APPLY WHAT YOU READ:
[1] In the comments on military pay, how many years did the second writer serve on active duty?
[2] For each statement, answer yes or no according to the comments on military pay, and quote the words that decide it: (a) The first writer says officers, especially senior officers, are paid much more than enlisted members. (b) The second writer often earned overtime pay while on active duty. (c) The first writer's retirement came to about $1000 per month after taxes.
[3] Quote the comments on military pay word for word, from "How about comparing" up to and including "if you could.".

PASSAGE PROVIDED:
|---|

So while I am grateful for my service to my country…..you by no means get rich…live the dream…or get a free ride based on military pay. I also take exception when they compare the pay and benefits of the military vs other civilians including civil service and make it sound like we should be equal. no we shouldnt….start sending your AAFES employee, teacher, secratary, and civil service employee overseas into combat away from their families and with no special pay or privelages above what is given our most junior enlisted member…and then start talking to me about “the military is paid better than they realize”…. This is from enlisted point of view….as the pay for officers especially senior officers is very different and much higher and offsets the numbers and I agree are more equivalent to their civilian counterparts. But as an example…we hire college graduates straight from school with no experience other than internships for salaries in mid to upper 50s….and sometimes low 60s. Salaries in the $40-50k range are common especially in IT or other specialized fields. That is what I started making upon retirement after serving my country for 20+ years…….. $60k per year plus the addition of my retirement which ended up being about $1000 per month after taxes. Sounds like while the military has made improvements…..I still cant see the equity when you count it for a 24 hour per day commitment with combat, separation from family, and restricted rights that those in civilian sector most likely will never have to encounter.
How about comparing apples to apples. How many of the civilian emploies are on salaried jobs verses hourly wages? I served 26 years on activite duty and not once made over time pay. You can’t compare a 40 hour 9-5 job to a military members. We do not work 40 hour weeks in peace or war. We rarely work 9-5. Every benefit and pay is EARNED!!! You need to look at the death rate of military compared to civilian. Look at the deviorce rate. You need to try walking a mile in there boots if you could.

|---|

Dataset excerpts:
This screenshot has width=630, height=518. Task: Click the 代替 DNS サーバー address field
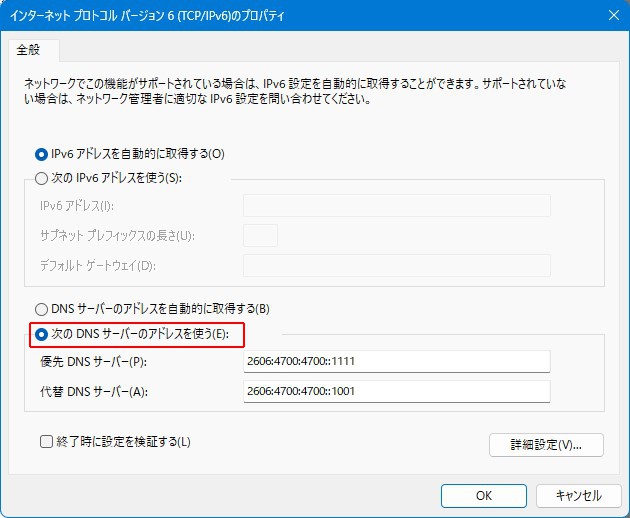(396, 391)
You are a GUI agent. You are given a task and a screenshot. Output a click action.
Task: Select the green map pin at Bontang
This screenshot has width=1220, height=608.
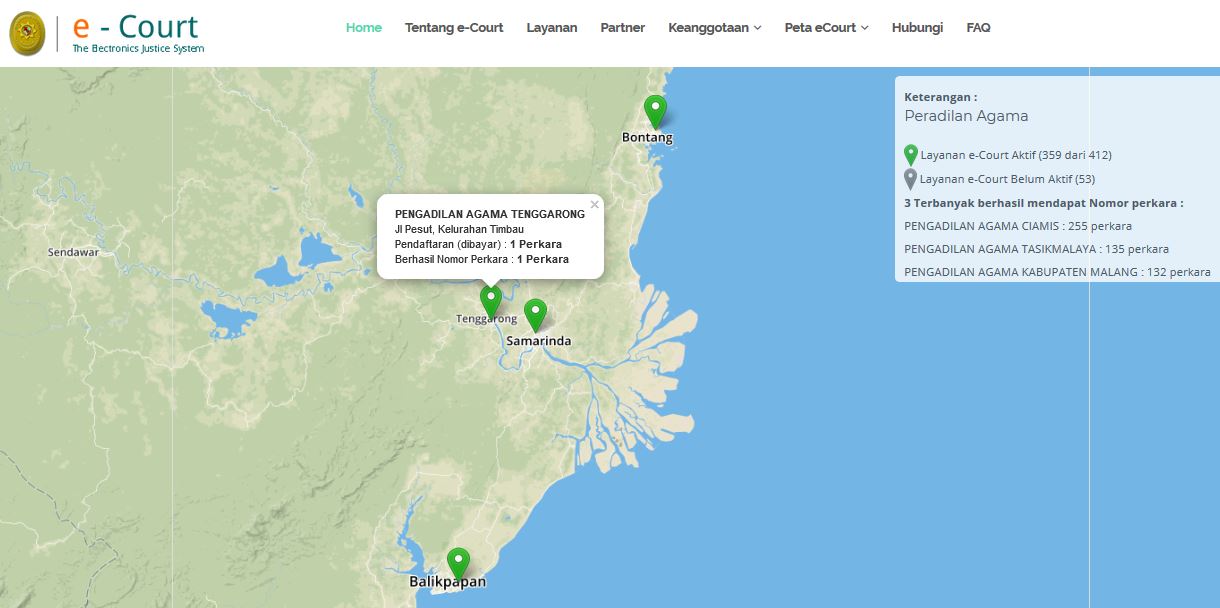(655, 109)
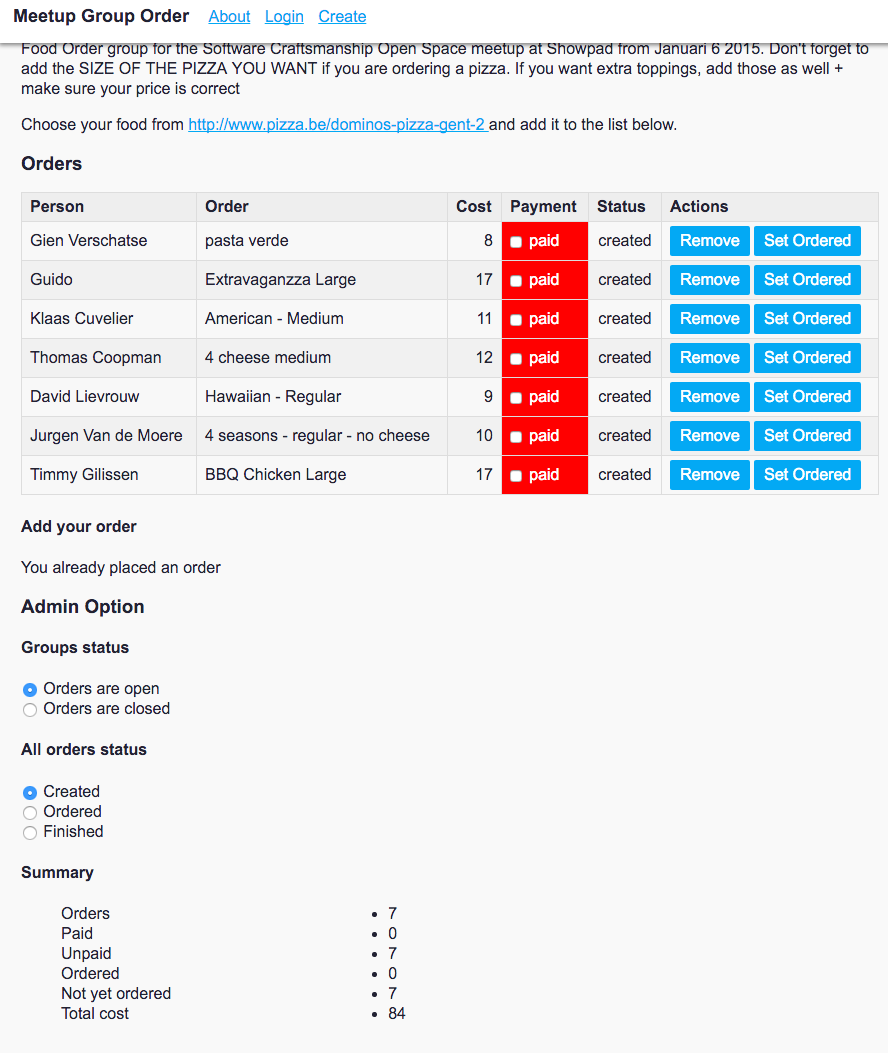Tick the paid checkbox for Gien Verschatse
The height and width of the screenshot is (1053, 888).
[516, 242]
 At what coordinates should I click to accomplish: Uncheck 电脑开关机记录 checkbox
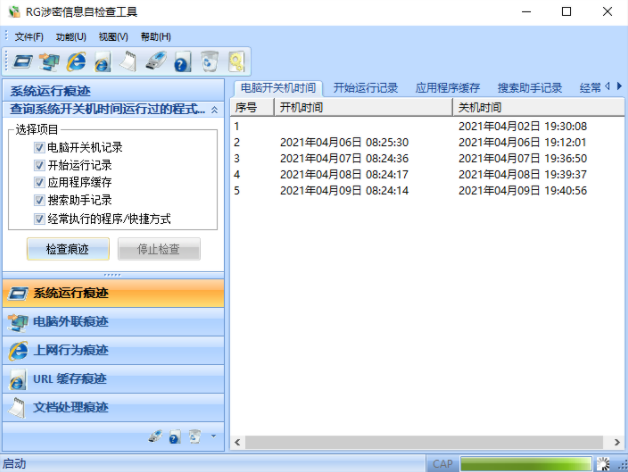tap(39, 147)
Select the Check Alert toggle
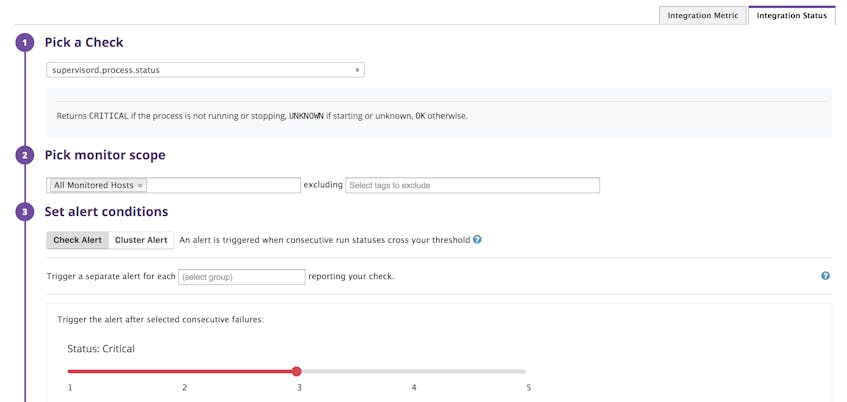This screenshot has width=847, height=402. (x=77, y=240)
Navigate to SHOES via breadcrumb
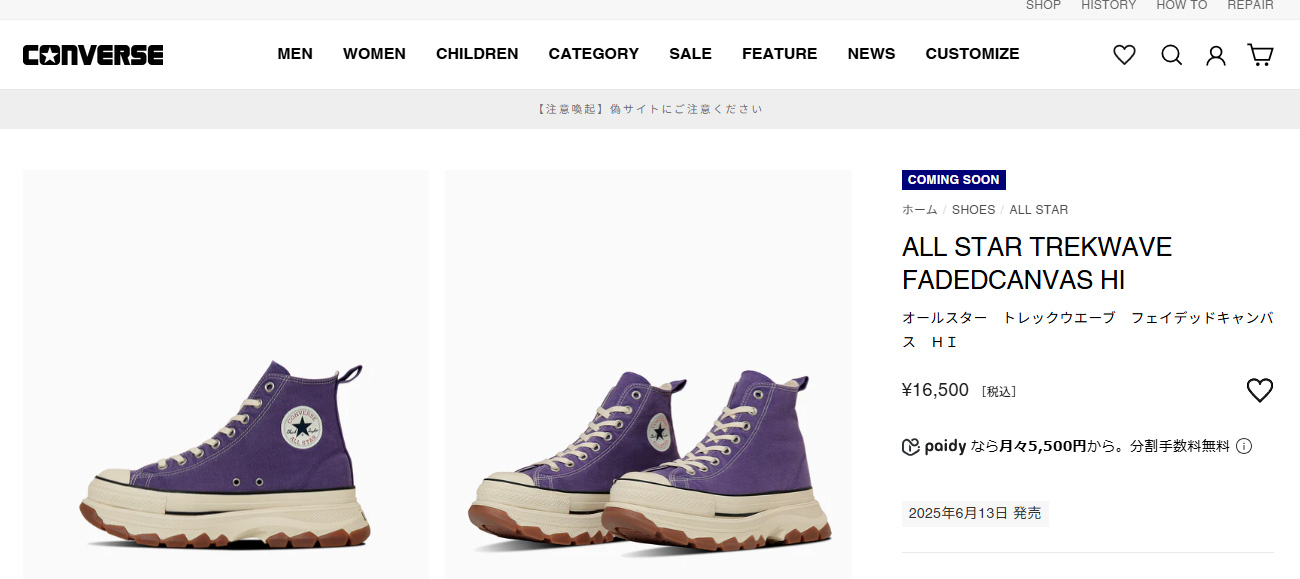 (x=973, y=209)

|---|

RESPONSES BY TASK:
[1] 26 years.

[2]
(a) Yes: "the pay for officers especially senior officers is very different and much higher"
(b) No: "not once made over time pay"
(c) Yes: "my retirement which ended up being about $1000 per month after taxes"

[3]
How about comparing apples to apples. How many of the civilian emploies are on salaried jobs verses hourly wages? I served 26 years on activite duty and not once made over time pay. You can’t compare a 40 hour 9-5 job to a military members. We do not work 40 hour weeks in peace or war. We rarely work 9-5. Every benefit and pay is EARNED!!! You need to look at the death rate of military compared to civilian. Look at the deviorce rate. You need to try walking a mile in there boots if you could.